Population pharmacokinetics/pharmacodynamics of tigecycline in the treatment of different infectious diseases
10.12092/j.issn.1009-2501.2021.11.007
- Author:
Wenchao LI
1
;
Xiangrong BAI
1
;
Xiaoling LI
1
;
Dechun JIANG
1
;
Wenchao LI
2
Author Information
1. Department of Pharmacy, Xuanwu Hospital, Capital Medical University, National Clinical Research Center for Geriatric Disorders
2. School of Pharmacy, Capital Medical University
- Publication Type:Journal Article
- Keywords:
Atypical nonlinear plasma protein binding;
Pharmacodynamics;
Population pharmacokinetics;
Tigecycline
- From:
Chinese Journal of Clinical Pharmacology and Therapeutics
2021;26(11):1265-1272
- CountryChina
- Language:Chinese
-
Abstract:
AIM: To provide reference for the clinical application of tigecycline and subsequent population pharmacokinetic-pharmacodynamics study in the future.

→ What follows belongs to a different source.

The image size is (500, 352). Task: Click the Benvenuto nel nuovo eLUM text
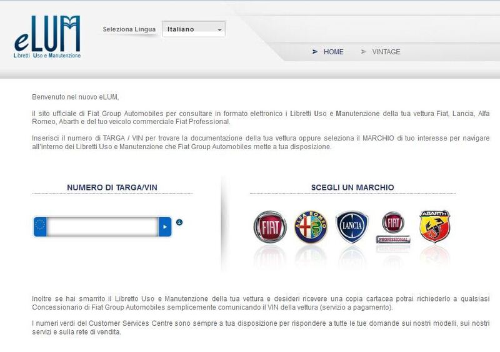(75, 97)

METHODS: The Chinese and English keywords of "Tigecycline", "population pharmacokinetics", "population pharmacokinetic model", "pharmacodynamics" or "Tigecycline" pharmacokinetics "were used to search the relevant references published from the time of self-establishment to June 1, 2021 in PubMed, China Knowledge Infrastructure, Wanfang and other databases. The research progress of population pharmacokinetics and pharmacodynamics of tigecycline was reviewed. RESULTS & CONCLUSION: A total of 73 relevant references were retrieved, including 8 tigecycline PPK studies and 7 tigecycline PK/PD studies. At present, tigecycline PPK models had been established in patients with complex intra-abdominal infections, skin and skin and soft tissue infections, community-acquired pneumonia, nosocomial pneumonia, septic shock and other severe infections, including 8 two-compartment models. The main covariates affecting tigecycline plasma clearance were weight-related, liver function and renal function-related parameters. Body weight was also an important factor influencing the apparent volume of distribution. The effect of different disease types on the pharmacokinetics of tigecycline was different, and it needed to be considered and selected in combination with the specific circumstances of patients when formulating clinical dosing regimens. Pharmacodynamics studies should consider not only the type of disease, pathogens and patient factors themselves, but also the characteristics of atypical nonlinear plasma protein binding of tigecycline. In order to accurately understand the efficacy of different dose regimens, it was necessary to monitor the therapeutic drugs of tigecycline.